After everyone has gone, Portia cleans up the dishes while Dr. Copeland opens his medical files to look at the x-rays of his lungs. He does not know how much time he has left to live, and he does not know how much of what he said will remain with the guests at his party. As Dr. Copeland steers his automobile away from the house to go and make calls among the sick, he feels restless again.
In many ways, this chapter is Dr. Copeland's shining moment of triumph. It is fleeting, but for once in the narrative he appears to feel that all of his efforts have not been in vain. It is cathartic for him to stand up and address large numbers of his race, because only then does he feel that he is fulfilling a purpose that God intended him to do—teaching people.

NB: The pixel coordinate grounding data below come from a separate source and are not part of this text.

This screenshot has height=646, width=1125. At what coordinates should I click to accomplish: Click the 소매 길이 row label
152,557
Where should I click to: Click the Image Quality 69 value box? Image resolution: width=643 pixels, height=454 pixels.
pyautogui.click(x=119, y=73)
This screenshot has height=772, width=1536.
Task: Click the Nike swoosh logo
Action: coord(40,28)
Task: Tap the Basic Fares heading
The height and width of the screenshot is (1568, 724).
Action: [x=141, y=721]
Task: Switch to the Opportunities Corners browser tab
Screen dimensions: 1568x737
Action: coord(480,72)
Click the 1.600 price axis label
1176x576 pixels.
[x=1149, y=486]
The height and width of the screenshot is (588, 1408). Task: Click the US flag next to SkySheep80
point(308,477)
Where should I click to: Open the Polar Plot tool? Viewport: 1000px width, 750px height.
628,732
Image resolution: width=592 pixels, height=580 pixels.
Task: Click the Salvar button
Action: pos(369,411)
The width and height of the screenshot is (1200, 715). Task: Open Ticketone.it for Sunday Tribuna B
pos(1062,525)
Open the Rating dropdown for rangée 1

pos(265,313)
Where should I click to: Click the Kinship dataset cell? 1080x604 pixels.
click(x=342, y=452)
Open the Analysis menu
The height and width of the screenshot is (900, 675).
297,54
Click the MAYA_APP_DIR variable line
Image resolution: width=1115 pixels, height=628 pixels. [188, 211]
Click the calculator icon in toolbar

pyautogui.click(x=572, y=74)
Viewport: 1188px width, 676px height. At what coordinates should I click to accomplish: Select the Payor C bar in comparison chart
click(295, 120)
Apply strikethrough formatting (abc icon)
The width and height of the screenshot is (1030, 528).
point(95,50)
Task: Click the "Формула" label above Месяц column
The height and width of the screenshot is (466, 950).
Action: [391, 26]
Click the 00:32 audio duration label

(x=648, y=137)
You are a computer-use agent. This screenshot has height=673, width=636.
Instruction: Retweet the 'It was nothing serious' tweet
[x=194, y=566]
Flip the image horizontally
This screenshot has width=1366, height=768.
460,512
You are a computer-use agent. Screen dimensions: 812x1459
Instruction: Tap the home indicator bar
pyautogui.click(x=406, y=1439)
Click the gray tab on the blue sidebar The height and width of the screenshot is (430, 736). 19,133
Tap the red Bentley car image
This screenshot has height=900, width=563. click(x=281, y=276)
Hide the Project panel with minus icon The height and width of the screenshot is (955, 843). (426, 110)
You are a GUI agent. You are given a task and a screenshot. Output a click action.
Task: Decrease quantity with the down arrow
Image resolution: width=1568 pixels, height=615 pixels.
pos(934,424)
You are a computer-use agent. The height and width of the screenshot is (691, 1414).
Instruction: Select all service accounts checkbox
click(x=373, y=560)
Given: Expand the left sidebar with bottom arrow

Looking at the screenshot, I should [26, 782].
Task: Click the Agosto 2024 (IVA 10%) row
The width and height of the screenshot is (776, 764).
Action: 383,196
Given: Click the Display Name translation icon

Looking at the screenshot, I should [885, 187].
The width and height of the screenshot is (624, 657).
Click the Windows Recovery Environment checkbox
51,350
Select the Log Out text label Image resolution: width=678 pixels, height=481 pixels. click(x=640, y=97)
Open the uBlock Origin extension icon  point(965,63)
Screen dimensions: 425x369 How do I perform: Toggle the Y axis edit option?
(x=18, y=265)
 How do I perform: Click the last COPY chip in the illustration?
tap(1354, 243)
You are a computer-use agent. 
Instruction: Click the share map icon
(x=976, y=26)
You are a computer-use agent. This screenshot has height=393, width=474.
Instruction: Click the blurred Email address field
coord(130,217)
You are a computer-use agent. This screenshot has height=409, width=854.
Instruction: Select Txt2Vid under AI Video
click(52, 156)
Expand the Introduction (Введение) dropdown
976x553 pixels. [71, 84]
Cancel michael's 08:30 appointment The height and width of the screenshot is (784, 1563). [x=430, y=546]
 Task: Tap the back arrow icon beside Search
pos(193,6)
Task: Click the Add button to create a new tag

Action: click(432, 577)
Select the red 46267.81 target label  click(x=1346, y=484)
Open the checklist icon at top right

When Lancy Davis goes to accept his five-dollar prize from Dr. Copeland, he asks the Doctor if he should read the essay aloud. Dr. Copeland says that Lancy should not, but that he would like Lancy to come and speak with him sometime in the next week. It is clear to us that Dr. Copeland recognizes that the young man is smart' he wishes to give Lancy further direction so that he does not waste his talents or pursue the path of violent revenge indicated by his essay.
The speech Dr. Copeland makes is intelligent and articulate, and he takes great pains throughout to stop and explain various different ideas twice to make sure the audience understands him. For a man who silently agonizes and about the condition of the black race all the time, for a man so conscious of injustice to steadfastly face it every day and work to fight ignorance, his patience is a noble quality. Perhaps because Dr. Copeland has failed in his family life to further his dreams for the black race as a whole, it is all the more vital for him to succeed now with others whom he does not know.
The parallel between Dr. Copeland and Jake Blount becomes clear in this chapter. Both men are ardent Marxists, and both are consumed by their passions to the extent that they cannot think of anything else; they both have trouble functioning in a society that constantly reminds them of injustice. However, Dr. Copeland is further concerned about the specific plight of black people, whereas Blount is generally concerned with the common man's apparent ignorance of the injustices brought on by capitalism.
Once again we see the contrast between Dr. Copeland and Portia. She is concerned with preparations for the party and is worried about the fact that Willie has not written her. She mentions that in his last letter Willie requested to have a suit sent to him, and wrote that the con artist B.F. Mason was in the same prison. Dr. Copeland asks if that is all Willie said, and Portia says yes. It seems that Dr. Copeland harbors some hope that Willie will perhaps have some epiphany now that he is in jail; perhaps Dr. Copeland hopes that his son will suddenly remember all his father's advice and decide to change the direction of his life. However, it is clear that no such thoughts have crossed Willie's mind; he is only concerned with making the best of the situation in which he currently finds himself. It is enough for Portia to hear that Willie is getting by, but it is not enough for Dr. Copeland, who still harbors disappointment at Willie's failure to heed his fatherly advice.
The x-rays Dr. Copeland looks at the end of the chapter remind us how sick he is and suggest that he will probably die before any of his huge dreams for his people are realized. This knowledge. paired with Dr. Copeland's growing feeling that his speech at the party will soon be forgotten, make him feel restless once again.